## Given task
Print, word for word, the stretch of the commentary on Labour's National Plan from "If only. Of" through "Building Britain’s Future.".

━━━━━ Text shown ━━━━━

In the Dog and Duck, outside school gates, across garden fences, the talk is of little else. Britain nervously anticipates the publication next week of the new ‘National Plan’. Queues will form outside Waterstones, as the public eagerly awaits Labour’s proposals to take Britain from recession to recovery, from doldrums to the high seas. Not since the publication of Lord Denning’s report into the Profumo scandal, which sold 4,000 copies in the first hour, has a government document been so much in demand.

If only. Of course, the National Plan (a working title only, I am told) will have more authors than readers, and will have all of the impact on the public as a mouse treading on the toes of an elephant. I fear it will go the same way as the last major ‘strategic plan’ the government produced: rapidly into obscurity. Who can remember what it was called? It was published only in April this year, and I had to google it to remind myself that it was titled Building Britain’s Future.

The issue here goes deeper than presentation. It is not merely that calling any document a ‘national plan’, even in the early drafting stages, is a pointless own goal. For political aficionados, it is a chance to snigger at the echoes of George Brown’s national plan in 1965, which ended up as something of a shuttle-crash. The policy faltered and culminated in the devaluation crisis of 1967, the government department which produced it was abolished, and at the next available election the British people voted for the Conservatives. Even for those without a good working knowledge of the first Wilson government, it sounds like something from the Brezhnev era, and before long we’ll all be working in collectivised farms.

No, the issue for us progressives is that the release next week of yet another big document draws attention to Labour’s marked absence of an eye-catching forward policy agenda. It will be a ‘greatest hits collection’, trawled from the existing activities of government departments, perhaps with some added proposals culled from Stephen Carter’s Digital Britain report, but overall a little limp and disappointing. We want a steak, but we may well end up with spam.

━━━━━ Data provided ━━━━━

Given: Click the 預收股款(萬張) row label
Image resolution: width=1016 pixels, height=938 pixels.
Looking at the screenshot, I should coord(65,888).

━━━━━

## Task response
If only. Of course, the National Plan (a working title only, I am told) will have more authors than readers, and will have all of the impact on the public as a mouse treading on the toes of an elephant. I fear it will go the same way as the last major ‘strategic plan’ the government produced: rapidly into obscurity. Who can remember what it was called? It was published only in April this year, and I had to google it to remind myself that it was titled Building Britain’s Future.